The answers from CAs we typically see in this group are more along the lines of
not thinking it necessary to revoke at all than needing more time, I'd say. So
I don't really see what this idea that 24 hours would be too short is based on.
I think relaxing the revocation time limit may in fact be a solution for a
problem that doesn't exist (much). After all quite a few of these misissued
certificates will not even work properly.
What I don't like is that the answers of CAs hardly ever explain what happened,
how it was possible that it happened and what has/will be done to prevent is
from happening again. It looks like they have no real incentive to do things
Yes, in some cases the bad certificates will be in use and the revocation may
cause problems (not too much I understand as revocation mostly does not work
;-) for CA-customers and their website visitors. But having to deal with that
when they are doing it wrong is the only motivation a CA has for doing things
right. As things are this doesn't seem to motivate them very much. ;-)

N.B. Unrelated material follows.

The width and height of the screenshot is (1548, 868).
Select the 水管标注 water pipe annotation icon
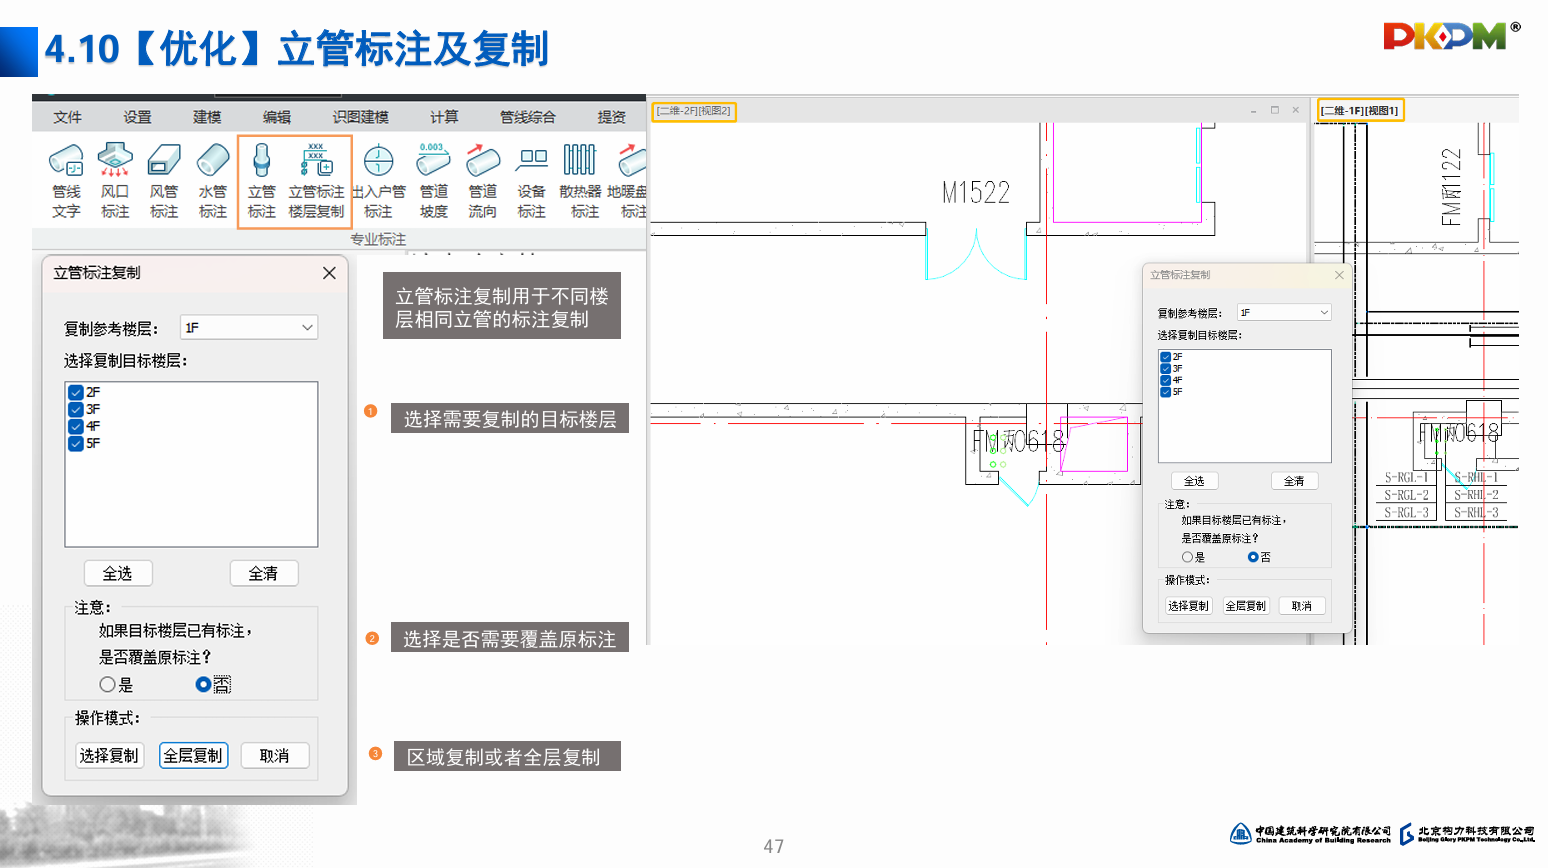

And customers will have to learn to choose CAs that don't cause this kind of
problems. Or suffer them... that is up to them.
On to other hand customers also have little motivation to do things right. To
most of them HTTPS is something they are forced into by the recent HTTPS-only
drive by the browsers.
All in all I appreciate how CT is pulling all this garbage into broad daylight.
We should be simply aiming to get it cleared away. And if there is stuff in
there that is not worth revoking promptly then it would be better to remove
theses issuance requirements than to relax the revocation requirement.